--- Texte fourni ---

La franchise intelligente pourrait se résumer en questions existentielles très importantes. La première : « Est-ce que mon mensonge induira d’éventuelles souffrances à autrui ? » La seconde : « Est-ce que ma franchise induira d’éventuelles souffrances à autrui ? » Captez-vous la nuance ? Elle possède son importance. À présent, en quoi nous pourrions nous faire complices du péché d’autrui ? Réponse en pensant et en agissant de manière que nos proches (ceux que nous côtoyons) puissent continuer à se mentir en croyant se protéger et donc, être dans leur bon droit.

C’est ici que nous devons faire preuve d’intelligence et d’objectivité ! Il n’est pas question que vous vous transformiez en justiciers de la vérité en intraveineuse ! Il est clair que certains d’entre vous pratiquent déjà ce sport amusant (pour vous) qui consiste à expliquer aux autres ce qu’ils devraient penser, dire ou faire. On se comprend ! Ici, il n’est pas question d’imposer une vérité qui dépende en exclusivité de vos propres processus mentaux. Il est question de se montrer attentif au mensonge à soi que nous révèlent librement les autres. La nuance est à saisir rapidement !

Si vous donnez votre avis à une personne qui ne vous a rien demandé, vous êtes un simple agresseur verbal. Vous ne valez pas mieux que tous ceux qui s’occupent de la paille dans l’œil du voisin, cela parce que leur poutre commence à peser et à les aveugler un brin. S’occuper des défauts des autres est encore un moyen efficace de laisser les nôtres festoyer dans notre dos. Personne ne souffre de ne pas être compris par les autres : chacun souffre de ne pas réussir à se connaître, de peur de se comprendre et de devoir agir.

--- Contenu des données ---

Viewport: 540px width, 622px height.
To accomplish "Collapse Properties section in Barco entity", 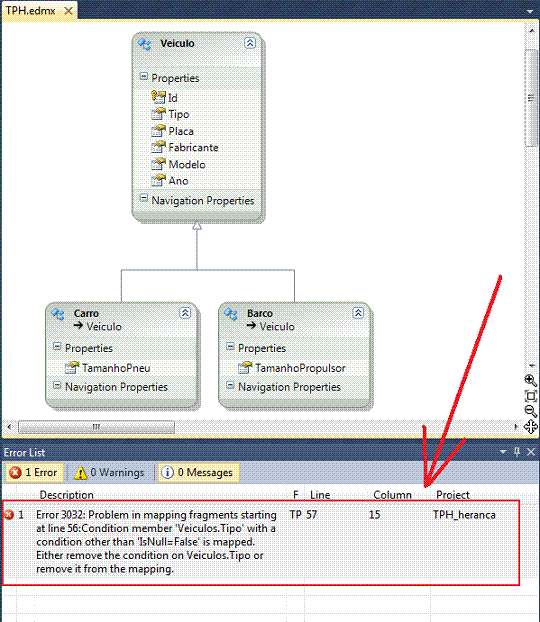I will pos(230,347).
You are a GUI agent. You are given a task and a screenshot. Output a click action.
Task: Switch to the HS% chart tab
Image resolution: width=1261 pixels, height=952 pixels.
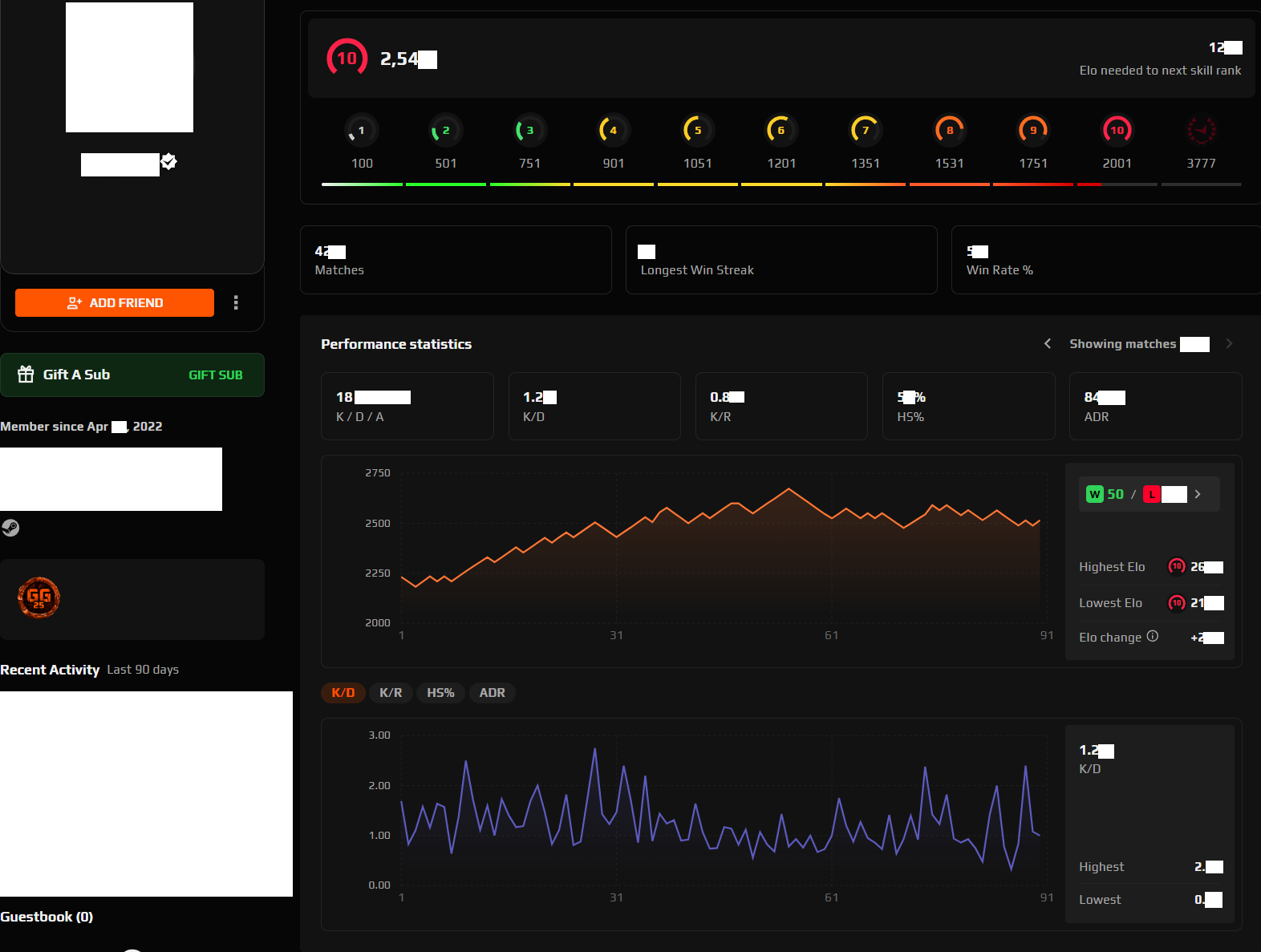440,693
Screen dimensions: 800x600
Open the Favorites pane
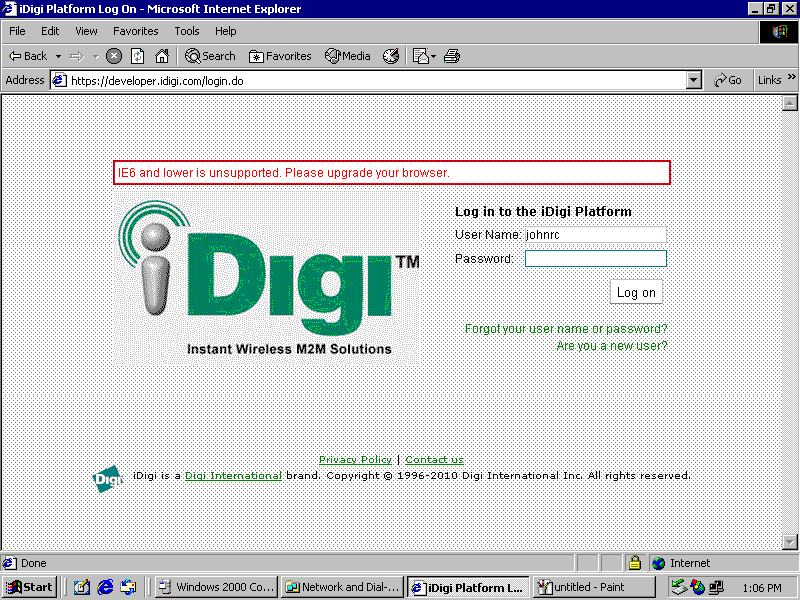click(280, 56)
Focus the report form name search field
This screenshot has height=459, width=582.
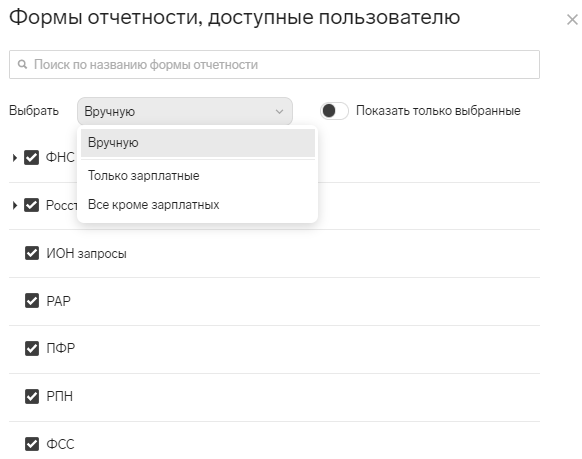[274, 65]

---
--- Contenu des données ---

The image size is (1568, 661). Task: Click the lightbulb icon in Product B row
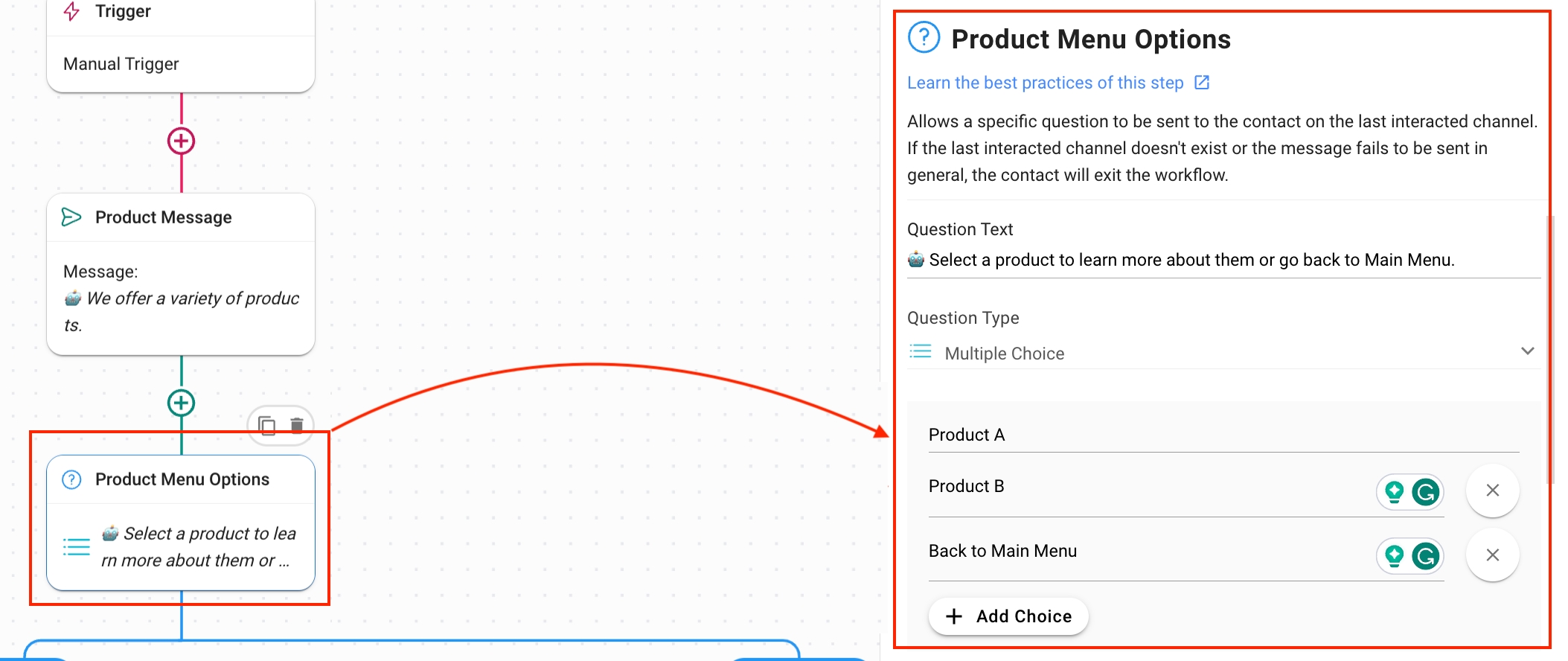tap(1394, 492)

---

Travail à faire:
#1 D'après le texte sur la franchise intelligente, pourquoi s'occuper des défauts des autres pose-t-il problème ?
#2 Recopiez, dans le texte sur la franchise intelligente, tout ce qui va de « C’est ici que » jusqu'à « à saisir rapidement ! ».

Réponses aux exercices:
#1 Parce que c'est un moyen efficace de laisser nos propres défauts festoyer dans notre dos.

#2
C’est ici que nous devons faire preuve d’intelligence et d’objectivité ! Il n’est pas question que vous vous transformiez en justiciers de la vérité en intraveineuse ! Il est clair que certains d’entre vous pratiquent déjà ce sport amusant (pour vous) qui consiste à expliquer aux autres ce qu’ils devraient penser, dire ou faire. On se comprend ! Ici, il n’est pas question d’imposer une vérité qui dépende en exclusivité de vos propres processus mentaux. Il est question de se montrer attentif au mensonge à soi que nous révèlent librement les autres. La nuance est à saisir rapidement !